The arguments for eliminating secret ballot elections have a weird, Orwellian double-speak quality. The federal bill taking away the right to a free election is dubbed the Employee Free Choice Act. Speaking on its behalf, then-Sen. Barack Obama claimed in 2007 the “need to help working Americans organize under a fair and free process.” He complained that employers are “not bound by law to accept the signed decision of a majority of workers. That choice should be made by workers and workers alone.” He left unexplained to this day how eliminating their secret ballot leaves that “choice” up to workers.
Some pols, like Rep. George Miller of California, implausibly claim that card check is necessary for a “sustainable recovery from the economic crisis.” Others argue that employers sometimes engage in unfair practices and even force employees to reveal how they’re going to vote. But a secret ballot protects workers from hectoring bosses just as well as from union thugs.
Our courts have repeatedly supported the right for workers to access a secret ballot. “A secret ballot election is the most satisfactory — indeed the preferred — method of ascertaining whether a union has majority support” the Supreme Court opined in 1969. In 1983, the 7th Circuit Court was even more to the point, noting that “workers sometimes sign union authorization cards not because they intend to vote for the union in the election but to avoid offending the person who asks them to sign …”
Former presidential candidate George McGovern had the intellectual honesty to warn fellow Democrats that “We cannot be a party that strips working Americans of the right to a secret ballot election. [That] would be a betrayal of what we have always championed.”
But here’s the topper: McGovern’s Democratic colleagues already said that themselves. In 2001, 11 lawmakers, all of whom later voted for card check, wrote a letter to the Mexican government demanding the “use of secret ballots in all union recognition elections” since “we feel that the secret ballot is absolutely necessary in order to ensure that workers are not intimidated into voting for a union they might not otherwise choose.”

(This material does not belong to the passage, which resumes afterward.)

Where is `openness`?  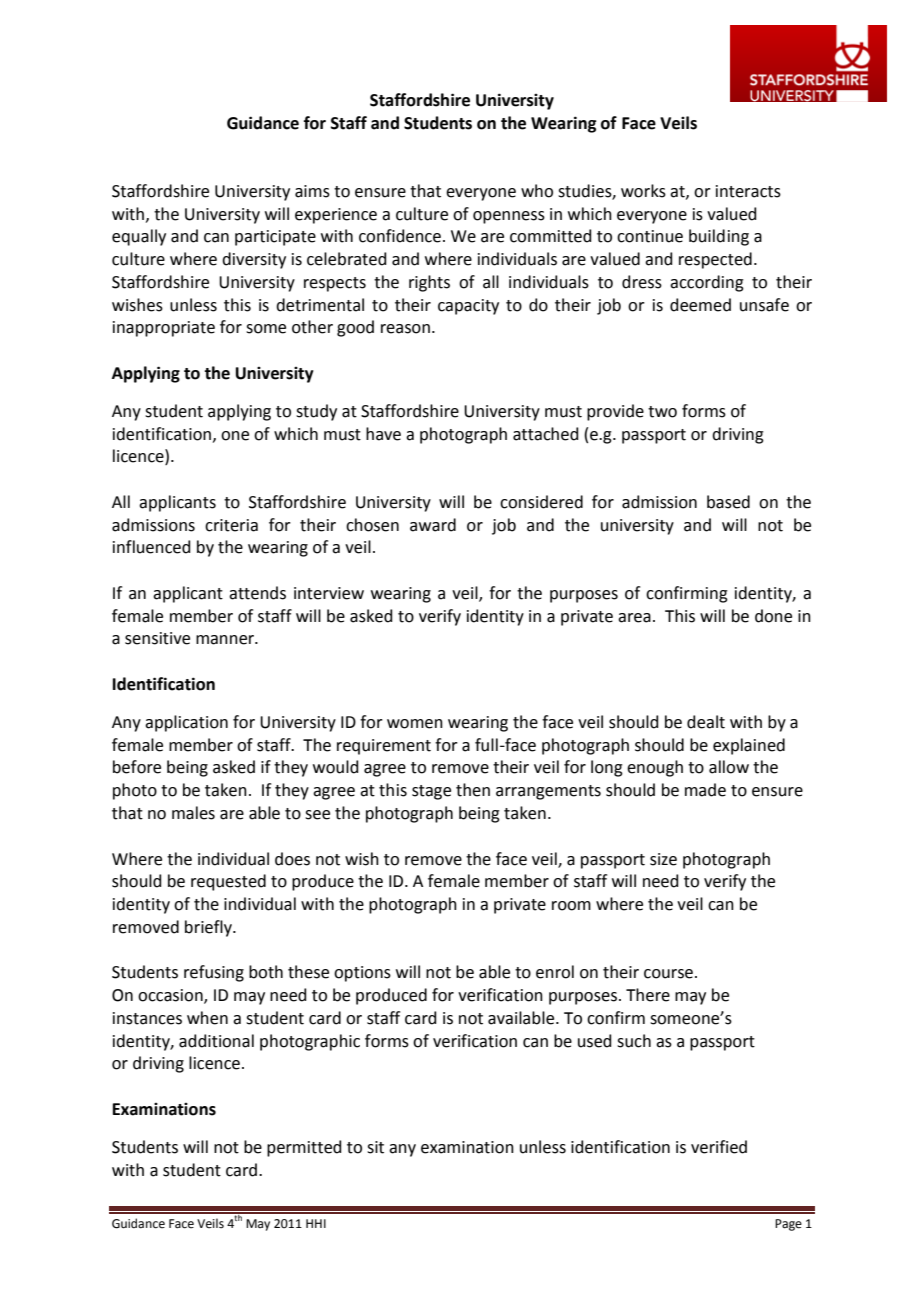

That’s well said, but this isn’t rocket science. The right to a secret ballot is part and parcel of the right to vote and thus to self-determination. Prop. 113 would assure Arizona’s workers of that basic right.
—
East Valley resident Tom Patterson (pattersontomc@cox.net) is a retired physician and former state senator.





RMorrison posted at 7:39 am on Sat, Oct 2, 2010.
To almost everyone, the right to a secret ballot is fundamental. Proposition 113 support ads on TV all praise that right and argue that Jimmy Hoffa is against it so it must be right. So like a good citizen, you march down and vote for Prop. 113. The next day, the paper announces that voters approved the measure by a 2 to 1 margin and that the proposition failed. How can that be? Well, if Prop. 113 applied to general elections, registered voters who did not vote would be counted as having cast a "No" vote. With a substantial majority of voters not voting in the midterms, the "No" votes would prevail. Doesn't sound fair? It does to the out of state sponsors of Prop. 113 who want to make sure employees don't have the ability to elect to join a union if they so desire by simple majority. After all, who wants to pay a living wage to employees when it can go to the CEO and the investors instead or to provide a safe working place or reasonable hours with sufficient breaks for lunch.
What does this have to do with secret ballots? Nothing, except it is easier to intimidate employees to stay away from an election than to allow them to choose over a perion of time by simpling checking a box on a card. These out of state corporations want to make sure that their workers can't collectively negotiate anything to the benefit of all of the employees at the workplace. Like most of the weasel-word propositions on the ballot, this one deserves a resounding "NO!"